Close your eyes and imagine the typical classroom. Chances are that you imagined a middle-aged man, standing at a lectern, droning on about f/p/s electron orbitals or the civil war’s status quo antebellum socio-economic effect on the primarily agrarian communities of the southern United States.
Drone Professor Droning on about Drones
It is no surprise then that the neo-liberal educational model that has been around for quite some time has lost it’s effect as of late, and has been subject to several experiments on its improvement. Some of these experiments we read about in past weeks, some we read about this week, and some I have experienced and participated in as a part of my tenure as a perpetual student.
Khaled Adjerid PhD graduation, circa 2045
Jean Lacoste conducted one of his own experiments with his classroom of, from what I can surmise, can only be 100’s of students, by individualizing the content, making all of it available and allowing the students to pick and choose both how they consume the information and how they assess themselves. Unsurprisingly, the students all did well, had many fewer questions for him, and everyone was happy.
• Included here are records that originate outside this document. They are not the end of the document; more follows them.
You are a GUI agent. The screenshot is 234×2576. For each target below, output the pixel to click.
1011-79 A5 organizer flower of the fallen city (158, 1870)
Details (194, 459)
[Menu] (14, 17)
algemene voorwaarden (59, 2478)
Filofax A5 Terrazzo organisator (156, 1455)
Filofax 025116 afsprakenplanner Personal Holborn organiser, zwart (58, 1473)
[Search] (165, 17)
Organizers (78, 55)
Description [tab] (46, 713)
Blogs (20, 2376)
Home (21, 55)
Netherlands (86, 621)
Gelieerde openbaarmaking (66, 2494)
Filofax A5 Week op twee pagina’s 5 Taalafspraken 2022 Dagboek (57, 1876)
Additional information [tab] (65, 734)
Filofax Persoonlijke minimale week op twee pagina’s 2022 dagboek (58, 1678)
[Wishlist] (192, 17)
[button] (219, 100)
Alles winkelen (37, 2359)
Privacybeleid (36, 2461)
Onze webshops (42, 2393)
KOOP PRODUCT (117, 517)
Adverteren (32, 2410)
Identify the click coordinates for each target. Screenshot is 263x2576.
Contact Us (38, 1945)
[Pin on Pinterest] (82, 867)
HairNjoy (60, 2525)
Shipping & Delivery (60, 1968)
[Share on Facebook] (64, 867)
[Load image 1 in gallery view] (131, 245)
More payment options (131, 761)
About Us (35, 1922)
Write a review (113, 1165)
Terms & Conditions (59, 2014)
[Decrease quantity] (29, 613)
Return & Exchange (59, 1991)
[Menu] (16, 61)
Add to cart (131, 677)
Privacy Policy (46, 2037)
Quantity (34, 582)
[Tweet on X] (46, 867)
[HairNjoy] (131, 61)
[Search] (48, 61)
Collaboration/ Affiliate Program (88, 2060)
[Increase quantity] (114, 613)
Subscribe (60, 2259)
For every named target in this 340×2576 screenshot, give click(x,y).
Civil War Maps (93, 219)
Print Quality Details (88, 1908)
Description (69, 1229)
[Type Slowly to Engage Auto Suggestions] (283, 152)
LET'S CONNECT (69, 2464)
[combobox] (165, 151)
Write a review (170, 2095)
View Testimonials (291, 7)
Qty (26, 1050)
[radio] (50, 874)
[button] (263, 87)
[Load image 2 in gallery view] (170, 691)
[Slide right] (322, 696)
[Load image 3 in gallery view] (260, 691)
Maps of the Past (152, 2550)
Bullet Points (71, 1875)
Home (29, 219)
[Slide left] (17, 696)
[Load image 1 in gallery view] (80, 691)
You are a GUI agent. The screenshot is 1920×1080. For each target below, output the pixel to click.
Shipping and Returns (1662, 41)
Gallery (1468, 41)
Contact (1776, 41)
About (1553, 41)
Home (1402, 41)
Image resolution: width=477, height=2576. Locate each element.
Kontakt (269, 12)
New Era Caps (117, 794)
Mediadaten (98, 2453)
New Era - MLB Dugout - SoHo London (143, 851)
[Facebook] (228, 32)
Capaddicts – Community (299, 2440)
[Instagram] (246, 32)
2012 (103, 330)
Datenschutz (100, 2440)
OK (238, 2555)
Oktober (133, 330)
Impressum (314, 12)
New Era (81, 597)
“I want each student to feel important…I want to reach every single student in the class….I decided to individualize the entire course…I developed numerous formative assessments so students could accurately evaluate their progress throughout the semester…Even my heavy email load was improved as nuisance policy/special consideration requests were replaced by thoughtful questions about course content. I haven’t had this much fun since I left the small classroom.”
How is this even a real thing? First off, this solution doesn’t work for 2 reasons. The first is that it requires the instructor to develop a wider array of content that the students are free to pick and choose from. The instructor spends time developing in class, online, digital, video, handouts, etc. content that the students then get to pick from at their leisure for a more personalized experience, as if it were a Starbucks menu.
“I’ll have the grande online lecture with a venti homework and a skim final exam please”
Secondly, it doesn’t solve the problem that the author outlines in the introduction where he says that he doesn’t feel that he can connect personally with the students and the students don’t feel the professor can give enough feedback to each student or learn their names. This can only be solved by getting to know each student, spending time with their assessments, meeting them in office hours, and having quality interactions with them. This is piled on top of all of the other duties they may have, thus promptly killing the professor.
“RIP in Peace Professor Lacoste, at least you knew our names”
I don’t want to be a negative Narendra, so I do want to point out that there are some of his methods that do contribute to a positive learning environment and a more personalized education. This does tend to give a sense of ownership to the learning and the material which can be a positive outcome, I just don’t feel that the entire learning, lesson plan, and assessment should be left to the students.
On a final note, there was a statement from the Carnes reading that stood out to me and I wanted to make a note of:
“No one can say that the future president of the Harvard Law Review (and of these United States) was not college material.”
– Mark C. Carnes
I disagree. The famous quote from Einstein that says about judging a fish’s worth by assessing it’s ability to fly always comes to mind. Not everyone is ‘cut out’ for every field and should be assessed by the same measure nor should they all be required to attend colleges. I have seen many engineering students who WERE NOT ENGINEERING MATERIAL. They tried at it many times, eventually, they found their home in AgSci, Business, or Psych; something ‘easier’ they admitted to me, to which I correct, “not easier, but more suited to their style of thinking and skill set”.
Others perhaps are not suited for college at all, rather for trade schools or apprenticeships, which were common and led to well paying careers up until the 70’s and 80’s before colleges became profit centers, not learning centers. These professions are now derided and looked down upon as being for the uneducated lower class, despite the fact that one who is successful in these trades can make well into the six figures, especially with an entrepreneurial mindset.